Poet Voice and Why it Grates
Picture, if you will, that you are not overly familiar with live poetry reading, and gave it a chance just to try it. But the speaker, using a monotone and slightly halting delivery, was as imposing as the meaning of the words themselves. Turns out that is common and the subject of some research, as Cara Giamimo writes in Atlas Obscura:
By comparing Poets and Talkers along these lines, the researchers were able to draw two overall conclusions. First, when compared to the Talkers, the poets tended to speak more slowly and stay within a narrower pitch range. Second, very few Talkers indulged in long pauses, but plenty of poets—33 percent—had no trouble leaving their listeners hanging for two seconds or more.
And what about Poet Voice more specifically? MacArthur’s own list of notable culprits includes Michael Ryan and Juliana Spahr, as well as the aforementioned Glück and Trethewey. When the researchers compared these poets’ vocal stats with each other, a set of common attributes emerged. “The pitch range tends to be narrower, but that by itself is not enough,” says MacArthur. “It’s also what you’re doing with your voice within a given pitch range.” Devotees of Poet Voice tend to exhibit slow pitch speed and pitch acceleration: in other words, though the pitch may go up and down over the course of the reading, it’s more rolling hills than rollercoaster. “You could think about it almost as the same melody over and over,” says MacArthur. This contrasts with the more conversational or expressive styles of reading exemplified by, say, Amalia Ortiz or Rae Armantrout.
This is also, perhaps, why it can seem grating or detached: “In a more natural conversational intonation pattern, you vary your pitch for emphasis depending on how you feel about something,” says MacArthur. “In this style of poetry reading, those idiosyncrasies … get subordinated to this repetitive cadence. It doesn’t matter what you’re saying, you just say it in the same way.” Overall, the researchers write, “from this small sample, we would conclude that perhaps when some listeners hear poets read with one or more of these characteristics—slow pitch speed, slow pitch acceleration, narrow pitch range, low rhythmic complexity, and/or slow speaking rate—they hear Poet Voice.”
According to this analysis, the poet Amiri Baraka favors a more conversational reading style. It’s easy to make fun of Poet Voice. But its proliferation across the space of academic poetry may have more serious implications as well. In a 2014 essay, “Poet Voice and Flock Mentality,” the poet Lisa Marie Basile connects it to an overall lack of diversity in the field, and a fear of breaking the mold. The consistent use of it, she writes, “delivers two messages: I am educated, I am taught, I am part-of a group … I am afraid to tell my own story in my own voice.”

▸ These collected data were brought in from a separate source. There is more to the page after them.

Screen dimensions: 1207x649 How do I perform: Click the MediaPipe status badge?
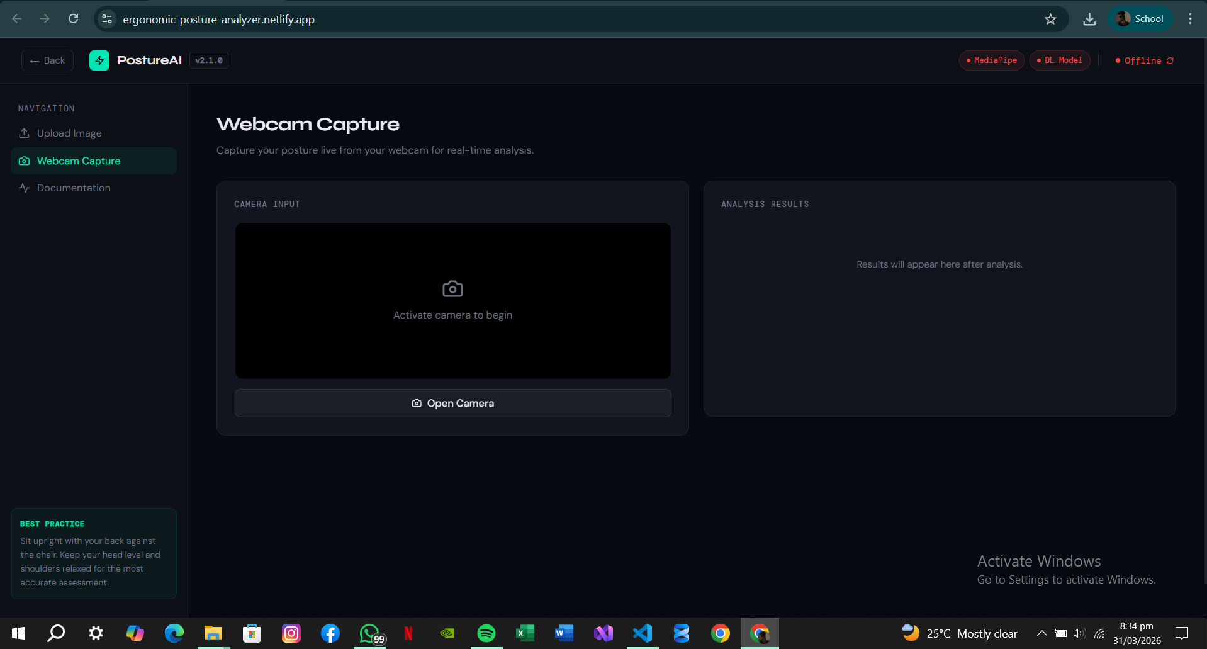(x=991, y=60)
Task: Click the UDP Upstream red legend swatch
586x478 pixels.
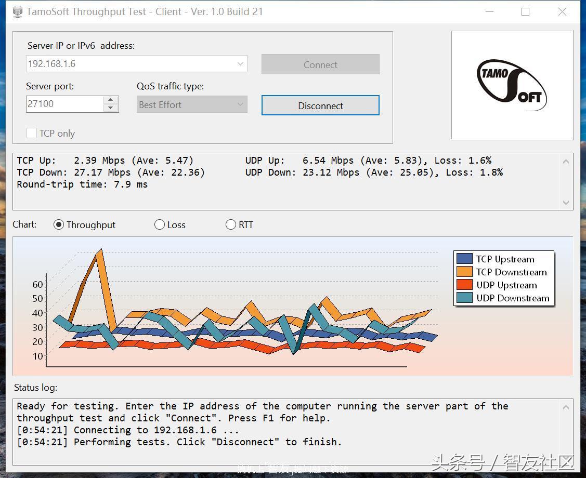Action: [x=464, y=285]
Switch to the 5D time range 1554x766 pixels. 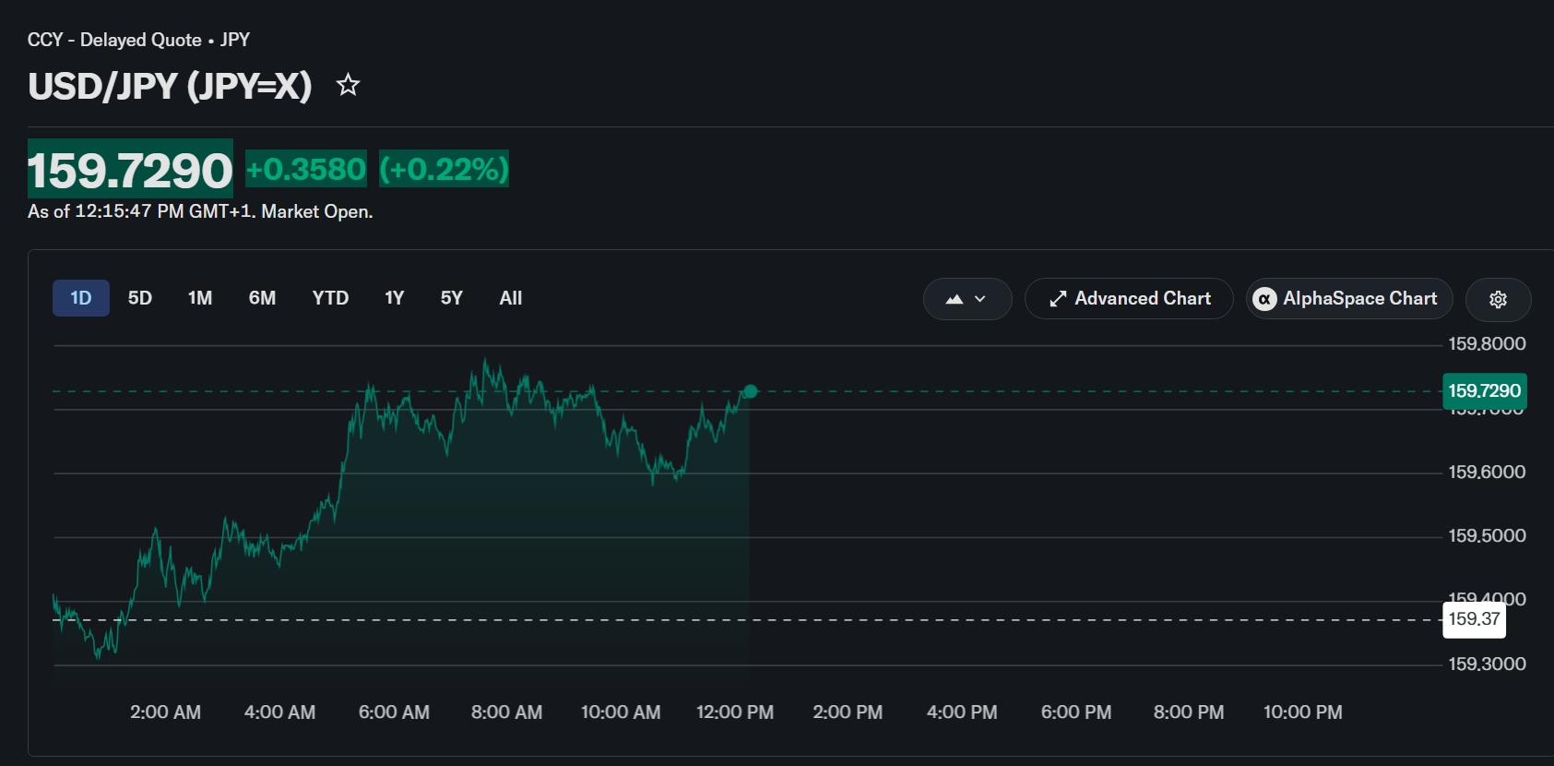140,298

The whole piece is interesting and worth your time to read, in the meantime us philistines will just concur with the conclusion:
“These tools help us figure out, what is it that we’re responding to?” she says. “I think there’s a lot of potential for testing our perceptions of speech that we find entertaining, or boring, or engaging, in ways that are very hard to put a finger on.” If nothing else, it’s something to think about around stanza number four, when you start nodding off.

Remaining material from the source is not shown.